È difficile scrivere di Gaza senza sentirsi sopraffatti da un senso di impotenza. Ancora più difficile è comprendere come, nel 2025, la comunità internazionale – e in particolare l’opinione pubblica statunitense – possa continuare a tollerare ciò che ormai è sotto gli occhi di tutti: una catastrofe umanitaria deliberata, sistemica, pianificata. Una guerra senza limiti, come l’ha definita Jonathan Whittall delle Nazioni Unite, in cui la decenza e la legge sembrano essere diventate un lontano ricordo.

Dal 1° marzo, Israele ha interrotto ogni flusso di aiuti umanitari verso la Striscia di Gaza, in un contesto già devastato da oltre 17 mesi di bombardamenti, assedi, carestia. Non entra più nulla: né acqua, né cibo, né medicinali, né farina per le ultime panetterie sostenute dal World Food Program, oggi tutte chiuse. “Niente sta entrando a Gaza”, ha detto Anton Asfar di Caritas Gerusalemme. E quel “niente” non è solo assenza di beni, ma presenza concreta della morte.

Questa non è più guerra. È strangolamento.

Lo scenario è apocalittico: più di 50.000 palestinesi uccisi, secondo le autorità di Gaza; bombardamenti quotidiani che colpiscono scuole, ospedali, chiese, rifugi. Bambini bruciati vivi, giornalisti uccisi nelle tende dove dormivano, medici impossibilitati a lavorare. Le squadre umanitarie, come denuncia la Caritas, non hanno più margini di movimento: perfino i sistemi di notifica alle IDF sono ignorati. Anche in Cisgiordania la situazione è drammatica: 200.000 lavoratori palestinesi senza permesso, 40.000 sfollati, attacchi di coloni fuori controllo.

Eppure, nonostante tutto, nei salotti televisivi occidentali si continua a parlare della necessità di “sconfiggere Hamas”, ignorando che ciò che si sta distruggendo, nella pratica, è un intero popolo. Non è Hamas a morire di fame: sono bambini, donne, anziani. Non è Hamas a fuggire sotto le bombe: sono famiglie intere che vagano senza sapere dove andare, in un lembo di terra dove “non c’è una zona sicura”, come ha detto Asfar.

Il sostegno statunitense a Israele ha subito una mutazione inquietante: dall’ambigua cautela dell’amministrazione Biden si è passati alla piena legittimazione dell’“Operazione Forza e Spada” grazie al rinnovato asse Netanyahu-Trump. Il premier israeliano ha ritrovato le mani libere, “scatenato” da ogni vincolo umanitario. L’idea stessa – emersa nei colloqui con Trump – di “trasferire” la popolazione di Gaza è un’ipotesi di pulizia etnica in piena regola. Eppure, nessuna delle grandi democrazie sembra battere ciglio.
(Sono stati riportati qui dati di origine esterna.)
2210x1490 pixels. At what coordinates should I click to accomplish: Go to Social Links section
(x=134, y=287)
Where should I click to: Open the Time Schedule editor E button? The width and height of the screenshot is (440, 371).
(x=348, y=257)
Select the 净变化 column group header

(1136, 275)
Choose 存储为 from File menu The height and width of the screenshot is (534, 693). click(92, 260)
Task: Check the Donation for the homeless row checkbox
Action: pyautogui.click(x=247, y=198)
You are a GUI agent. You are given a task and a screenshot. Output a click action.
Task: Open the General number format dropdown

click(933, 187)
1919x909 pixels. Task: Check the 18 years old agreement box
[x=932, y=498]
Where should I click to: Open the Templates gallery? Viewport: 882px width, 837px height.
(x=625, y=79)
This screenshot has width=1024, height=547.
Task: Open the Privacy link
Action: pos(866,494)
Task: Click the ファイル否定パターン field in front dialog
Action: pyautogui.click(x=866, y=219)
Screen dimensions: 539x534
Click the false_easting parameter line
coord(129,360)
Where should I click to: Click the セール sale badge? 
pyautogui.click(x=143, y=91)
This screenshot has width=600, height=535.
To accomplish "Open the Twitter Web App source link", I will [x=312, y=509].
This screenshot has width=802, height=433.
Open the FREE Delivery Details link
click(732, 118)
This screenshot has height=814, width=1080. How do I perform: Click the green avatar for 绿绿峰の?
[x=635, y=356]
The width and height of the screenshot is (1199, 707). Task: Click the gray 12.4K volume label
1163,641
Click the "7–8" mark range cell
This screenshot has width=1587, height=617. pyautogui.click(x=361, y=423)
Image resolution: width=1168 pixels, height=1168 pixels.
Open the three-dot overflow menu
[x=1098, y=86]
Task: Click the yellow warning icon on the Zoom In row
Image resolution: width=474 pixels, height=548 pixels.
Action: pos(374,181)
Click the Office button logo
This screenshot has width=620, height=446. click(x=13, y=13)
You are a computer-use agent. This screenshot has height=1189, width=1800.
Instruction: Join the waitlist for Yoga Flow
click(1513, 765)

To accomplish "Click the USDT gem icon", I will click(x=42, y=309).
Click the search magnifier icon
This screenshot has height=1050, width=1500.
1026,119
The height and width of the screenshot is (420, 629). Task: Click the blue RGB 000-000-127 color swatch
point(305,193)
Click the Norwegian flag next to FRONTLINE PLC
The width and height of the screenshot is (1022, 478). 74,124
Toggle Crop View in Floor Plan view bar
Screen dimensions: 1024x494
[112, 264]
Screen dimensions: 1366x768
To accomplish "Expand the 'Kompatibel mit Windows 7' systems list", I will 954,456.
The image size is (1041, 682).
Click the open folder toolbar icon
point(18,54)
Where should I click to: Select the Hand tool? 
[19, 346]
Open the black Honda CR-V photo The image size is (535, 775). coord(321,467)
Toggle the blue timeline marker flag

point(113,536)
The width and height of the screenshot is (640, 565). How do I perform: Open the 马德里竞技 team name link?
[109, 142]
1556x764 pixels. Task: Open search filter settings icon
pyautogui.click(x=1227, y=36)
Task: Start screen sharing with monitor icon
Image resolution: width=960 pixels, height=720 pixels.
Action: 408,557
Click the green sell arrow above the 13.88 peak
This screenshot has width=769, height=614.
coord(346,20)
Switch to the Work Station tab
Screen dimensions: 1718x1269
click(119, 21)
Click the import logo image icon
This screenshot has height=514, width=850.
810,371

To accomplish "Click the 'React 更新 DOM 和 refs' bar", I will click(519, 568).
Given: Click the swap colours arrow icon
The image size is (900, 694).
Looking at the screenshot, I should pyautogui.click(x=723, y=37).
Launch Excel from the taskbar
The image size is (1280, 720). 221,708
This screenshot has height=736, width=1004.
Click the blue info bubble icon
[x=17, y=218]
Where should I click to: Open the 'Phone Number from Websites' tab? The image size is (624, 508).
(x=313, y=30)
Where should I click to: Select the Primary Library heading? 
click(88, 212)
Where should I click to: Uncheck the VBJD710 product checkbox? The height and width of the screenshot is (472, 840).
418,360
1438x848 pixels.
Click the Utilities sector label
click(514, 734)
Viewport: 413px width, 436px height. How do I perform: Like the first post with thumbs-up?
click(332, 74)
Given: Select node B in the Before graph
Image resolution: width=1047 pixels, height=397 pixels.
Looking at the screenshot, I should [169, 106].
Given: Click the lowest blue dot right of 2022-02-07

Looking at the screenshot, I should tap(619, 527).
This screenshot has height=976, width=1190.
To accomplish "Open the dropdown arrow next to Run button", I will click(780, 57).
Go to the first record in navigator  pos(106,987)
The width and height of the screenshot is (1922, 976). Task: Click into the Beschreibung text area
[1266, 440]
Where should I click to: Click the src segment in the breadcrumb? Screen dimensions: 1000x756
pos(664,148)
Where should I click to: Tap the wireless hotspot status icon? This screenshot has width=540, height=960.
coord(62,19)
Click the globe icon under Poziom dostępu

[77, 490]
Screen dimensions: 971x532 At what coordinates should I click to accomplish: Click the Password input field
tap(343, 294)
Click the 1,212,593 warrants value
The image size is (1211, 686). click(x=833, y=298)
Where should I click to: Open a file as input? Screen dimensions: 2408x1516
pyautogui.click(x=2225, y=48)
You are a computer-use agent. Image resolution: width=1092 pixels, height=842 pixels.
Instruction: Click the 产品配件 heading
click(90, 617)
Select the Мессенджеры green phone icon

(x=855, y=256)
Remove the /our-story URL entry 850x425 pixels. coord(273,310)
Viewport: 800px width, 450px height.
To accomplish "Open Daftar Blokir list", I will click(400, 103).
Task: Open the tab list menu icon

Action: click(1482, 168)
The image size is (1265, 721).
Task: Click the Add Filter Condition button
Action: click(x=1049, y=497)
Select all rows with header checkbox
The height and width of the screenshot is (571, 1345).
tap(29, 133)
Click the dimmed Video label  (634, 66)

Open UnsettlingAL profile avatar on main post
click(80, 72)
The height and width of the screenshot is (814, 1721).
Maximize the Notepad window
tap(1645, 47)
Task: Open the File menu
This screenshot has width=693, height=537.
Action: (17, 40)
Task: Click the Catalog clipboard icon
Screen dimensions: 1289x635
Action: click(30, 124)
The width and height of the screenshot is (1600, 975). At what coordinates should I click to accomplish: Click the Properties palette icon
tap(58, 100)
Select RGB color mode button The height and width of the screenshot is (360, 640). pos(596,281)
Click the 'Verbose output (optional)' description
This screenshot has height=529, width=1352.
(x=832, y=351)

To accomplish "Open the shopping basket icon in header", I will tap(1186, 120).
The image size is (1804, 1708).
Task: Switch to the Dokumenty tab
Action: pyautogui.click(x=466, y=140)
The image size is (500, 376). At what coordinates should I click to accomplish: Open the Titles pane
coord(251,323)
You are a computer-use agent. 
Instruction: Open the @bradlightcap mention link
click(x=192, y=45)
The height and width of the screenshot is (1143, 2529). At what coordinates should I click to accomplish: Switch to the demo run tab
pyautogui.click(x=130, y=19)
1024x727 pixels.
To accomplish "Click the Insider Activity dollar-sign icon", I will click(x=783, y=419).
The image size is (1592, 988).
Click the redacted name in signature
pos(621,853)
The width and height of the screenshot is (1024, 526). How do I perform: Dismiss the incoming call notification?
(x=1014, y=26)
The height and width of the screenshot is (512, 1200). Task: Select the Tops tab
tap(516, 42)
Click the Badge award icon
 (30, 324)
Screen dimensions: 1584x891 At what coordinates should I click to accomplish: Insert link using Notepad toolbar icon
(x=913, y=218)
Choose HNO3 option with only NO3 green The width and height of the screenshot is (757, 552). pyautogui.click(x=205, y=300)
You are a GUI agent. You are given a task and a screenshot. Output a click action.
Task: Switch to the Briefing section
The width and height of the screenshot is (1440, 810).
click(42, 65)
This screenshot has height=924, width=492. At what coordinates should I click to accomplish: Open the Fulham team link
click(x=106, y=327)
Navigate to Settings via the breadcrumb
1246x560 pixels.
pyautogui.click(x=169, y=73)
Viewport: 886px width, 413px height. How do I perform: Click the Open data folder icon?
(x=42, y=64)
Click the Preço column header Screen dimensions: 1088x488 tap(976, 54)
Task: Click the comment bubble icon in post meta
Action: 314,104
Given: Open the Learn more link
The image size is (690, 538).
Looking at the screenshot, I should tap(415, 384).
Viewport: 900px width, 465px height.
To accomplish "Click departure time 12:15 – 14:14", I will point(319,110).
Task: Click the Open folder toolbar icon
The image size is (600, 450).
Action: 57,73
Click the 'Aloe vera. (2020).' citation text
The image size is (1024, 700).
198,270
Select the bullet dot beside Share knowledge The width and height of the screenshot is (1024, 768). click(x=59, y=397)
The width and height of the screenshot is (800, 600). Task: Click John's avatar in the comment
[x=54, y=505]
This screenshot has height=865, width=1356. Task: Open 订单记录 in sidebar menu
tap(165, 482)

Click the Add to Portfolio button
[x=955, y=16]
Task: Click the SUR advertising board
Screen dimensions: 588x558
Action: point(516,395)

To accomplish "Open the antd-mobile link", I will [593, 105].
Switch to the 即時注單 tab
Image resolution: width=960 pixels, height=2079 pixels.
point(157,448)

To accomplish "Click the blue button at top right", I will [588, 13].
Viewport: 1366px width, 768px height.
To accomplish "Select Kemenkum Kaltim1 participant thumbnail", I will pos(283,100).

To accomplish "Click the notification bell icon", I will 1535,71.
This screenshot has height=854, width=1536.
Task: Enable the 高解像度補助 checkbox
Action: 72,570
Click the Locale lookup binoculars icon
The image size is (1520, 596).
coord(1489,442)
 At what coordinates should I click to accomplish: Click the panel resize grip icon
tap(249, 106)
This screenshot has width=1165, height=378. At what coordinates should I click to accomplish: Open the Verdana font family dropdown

I leader cristiani della Terra Santa hanno lanciato un grido d’allarme disperato, citando la parabola del buon samaritano e rifiutando di voltarsi dall’altra parte. “Siete stati fuorviati”, scrivono ai cristiani americani: Dio non chiede l’annessione, né l’espulsione dei popoli. “I palestinesi sono il vostro prossimo”. È una verità semplice, ma spesso censurata, ignorata, deformata in una narrazione biblico-politica tossica che giustifica l’ingiustificabile.

Gaza è diventata il simbolo vivente del fallimento morale del nostro tempo.

Ogni giorno senza un cessate il fuoco costa centinaia di vite innocenti. Ogni silenzio, ogni ambiguità, ogni rimando diplomatico è complice della violenza. Non si tratta di scegliere tra Israele e Palestina, ma tra umanità e barbarie. Le bombe possono forse distruggere Hamas, ma non potranno mai costruire la pace. La pace nasce dalla giustizia, dall’uguaglianza, dal riconoscimento reciproco.

Se davvero crediamo in un ordine internazionale fondato sul diritto, la prima urgenza è spezzare l’assedio. Aprire i corridoi umanitari. Fermare i bombardamenti. Proteggere i civili. E poi, finalmente, ascoltare quelle voci di speranza – cristiane, ebraiche, musulmane – che da Gerusalemme a Betlemme, da Khan Younis a Ramallah, continuano a credere che un altro futuro sia possibile.

Perché se non fermiamo questa guerra adesso, sarà la nostra coscienza collettiva a crollare sotto le macerie di Gaza. E questa, davvero, sarà una sconfitta senza ritorno.